Pathway: CD, SP-ARK, NFT1 by Charles Drazin
The Living Archive
The great joy of archives is the way that they allow you to see behind the facade, to bring alive the thinking that resulted in the documents. For this reason, I find notes such as this irresistible. In their immediacy, they help you get into the mind of the artist more than the work itself. The finished painting, book or film is as much a process of hiding as revealing. But if you come across notes such as these in an archive, then you begin to get that wonderful sense of being able to see all.
Watermarked paper, handwritten, with wax seal, Paper, [front] Letter from artist Christopher Hobbs concerning his set paintings for
This is the only letter I have found on the site so far. Whenever I'm in an archive I find myself drawn to letters, because they are much more full of individual life and personality than scripts, budgets, call sheets, photographs, etc. So more letters please. And emails!
Video file, Digital, Unedited video rushes of location scouting at Hatfield house -- Sally Potter with Alexei Rodionov operating camera
The artist in a maze. I thought this was a terrific symbol of the creative process. You can't find the words or the image, you're not quite sure which way to turn. Is it this way or that way? Yet you want to push on. You want to get to the other side. It also happens to be one of my favourite moments in the film. A sublime transition through time, which makes me recall with fondness Colonel Blimp plunging into a Turkish bath and climbing out the other side forty years later. Somewhere else on the SP-ARK site (I think Sally Potter's DVD commentary), I learnt that the maze was a last-minute thing. It came with the house, and must have seemed too good not to try to use. It is a great example of the vital importance of chance in creation.
Video file, Digital, Selected Scene Commentary by Sally Potter
1 x colour slide in transparent plastic hanging sheet, Digital, Film Stills - Scene 3 - Queen Elizabeth I (Quentin Crisp) in the film
Video file, Digital, Screen Test - Quentin Crisp reading Elizabeth I
This is a little frustrating. I can’t get Quentin Crisp to speak. I’m longing to hear what he has to say. This sort of material is another example of the 'potency of life' that one longs to find in an archive - a place where the ghosts from the past can speak to you.
Video file, Digital, Screen Test - Quentin Crisp reading Elizabeth I
Please to find sometime later that now Quentin can speak!
Video file, Digital, Venice Film Festival Press Conference
The three assets that follow are all examples of Sally Potter giving a public account of her work: a press conference, a DVD extra and a diary intended for publication from the outset. They all serve to provide enormous insight, but there is a sense now of passing out of the secret garden into the public world.

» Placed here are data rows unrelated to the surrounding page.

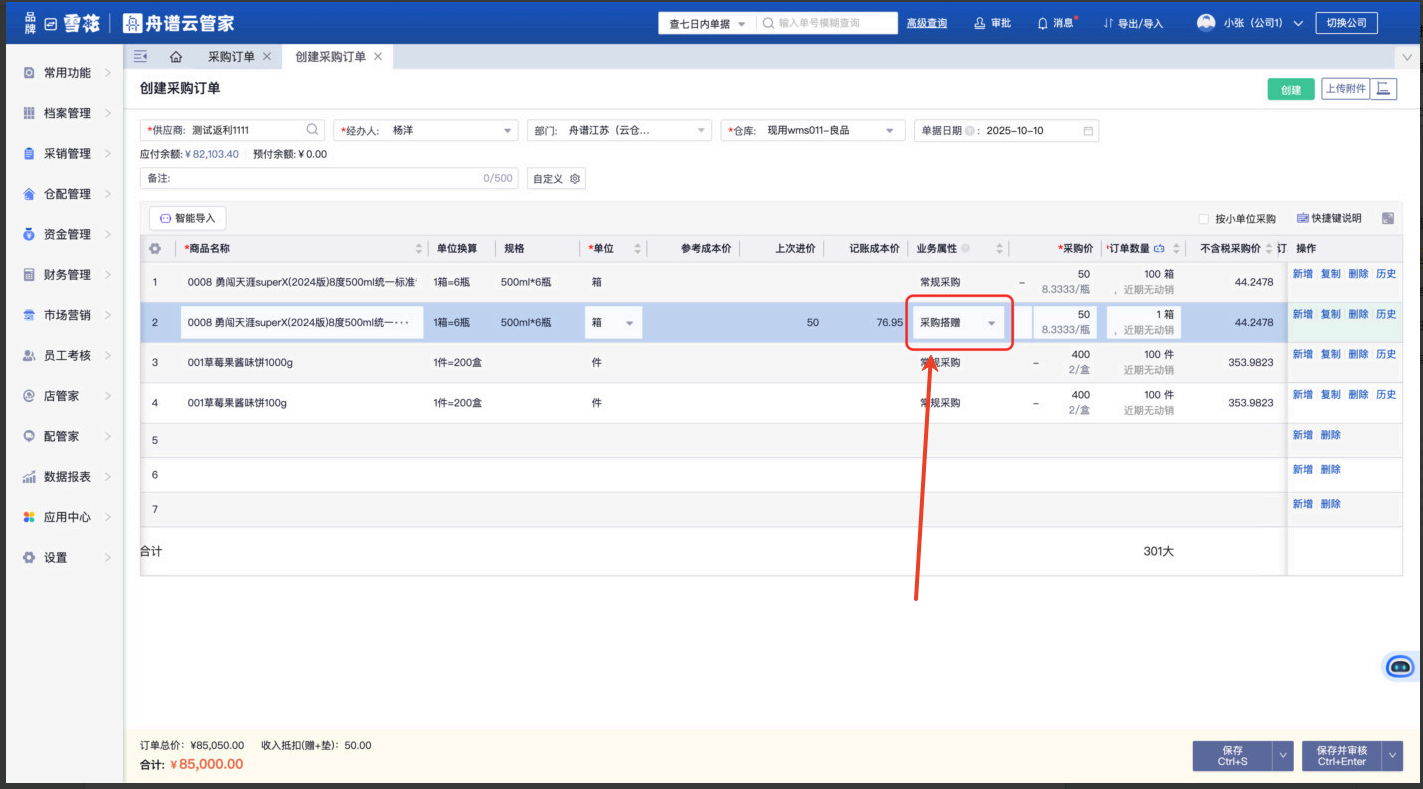Collapse the sidebar with the menu icon

141,57
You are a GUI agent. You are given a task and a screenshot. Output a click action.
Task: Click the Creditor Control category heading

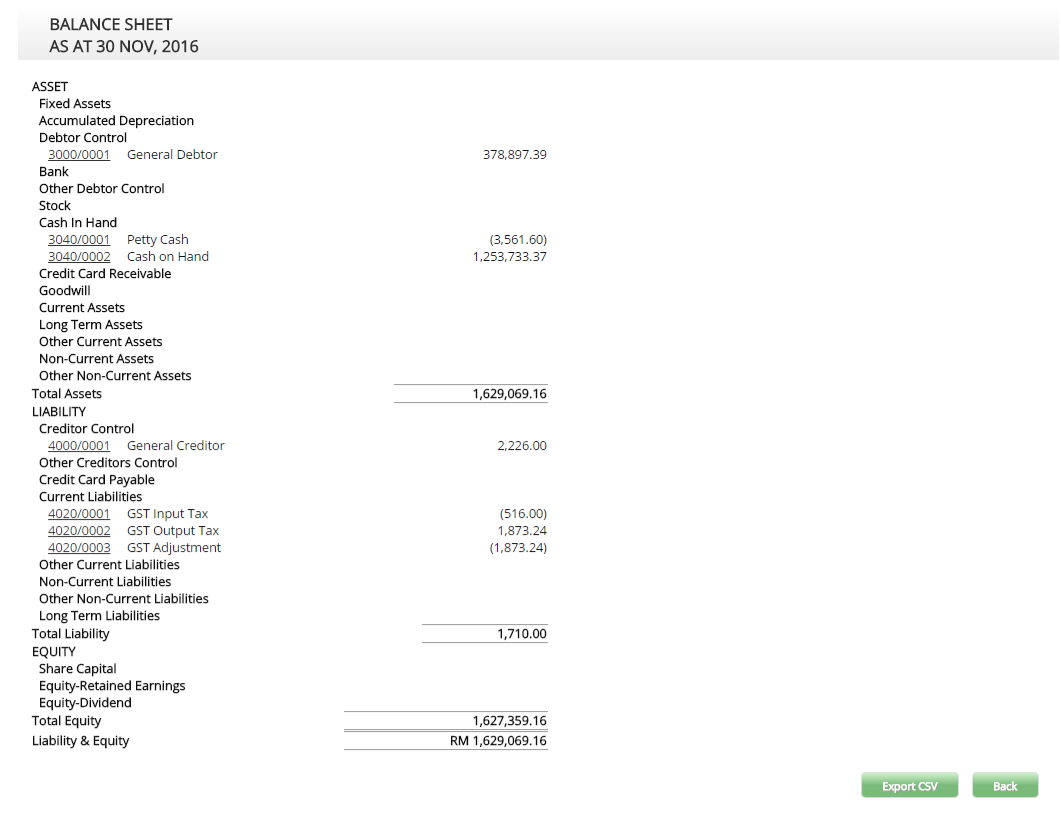tap(86, 429)

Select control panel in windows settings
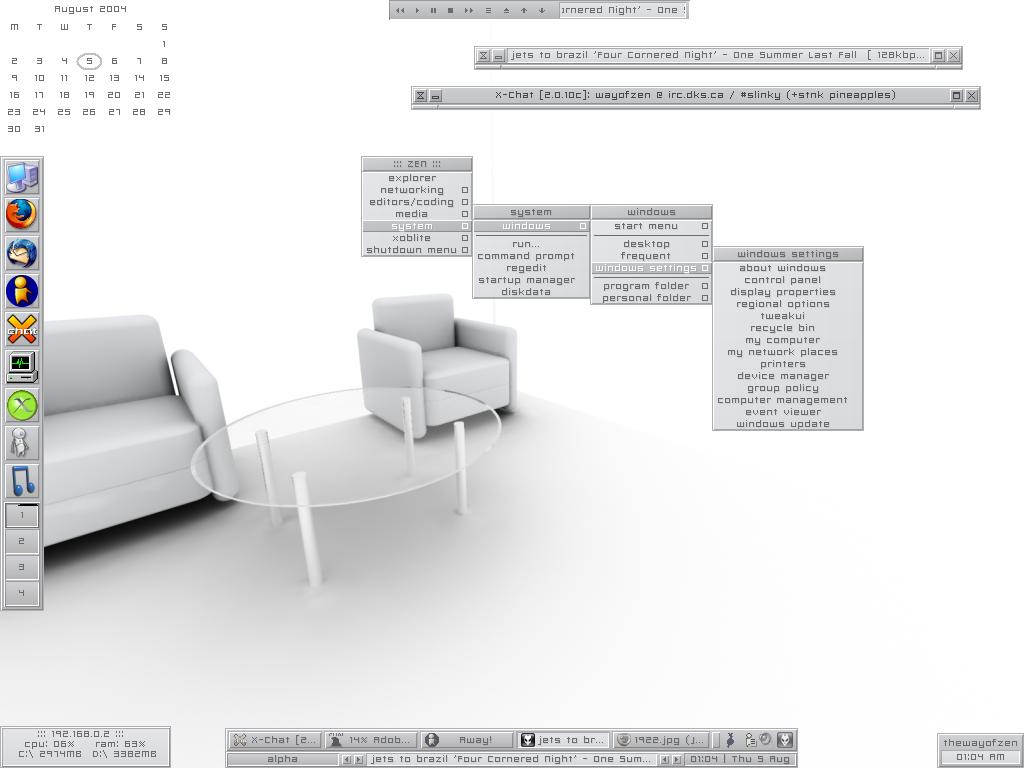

Black and white book pages, Paper, On Tour With '-Sally Potter's diary published in 'Projections 3' on 21/03/1994
Whenever I see a published diary, I find myself thinking wouldn't it be more interesting to see the unpublished diary. Part of the value of an archive lies in the way that we are able to see what we were not originally intended to see - thought captured without preparing itself.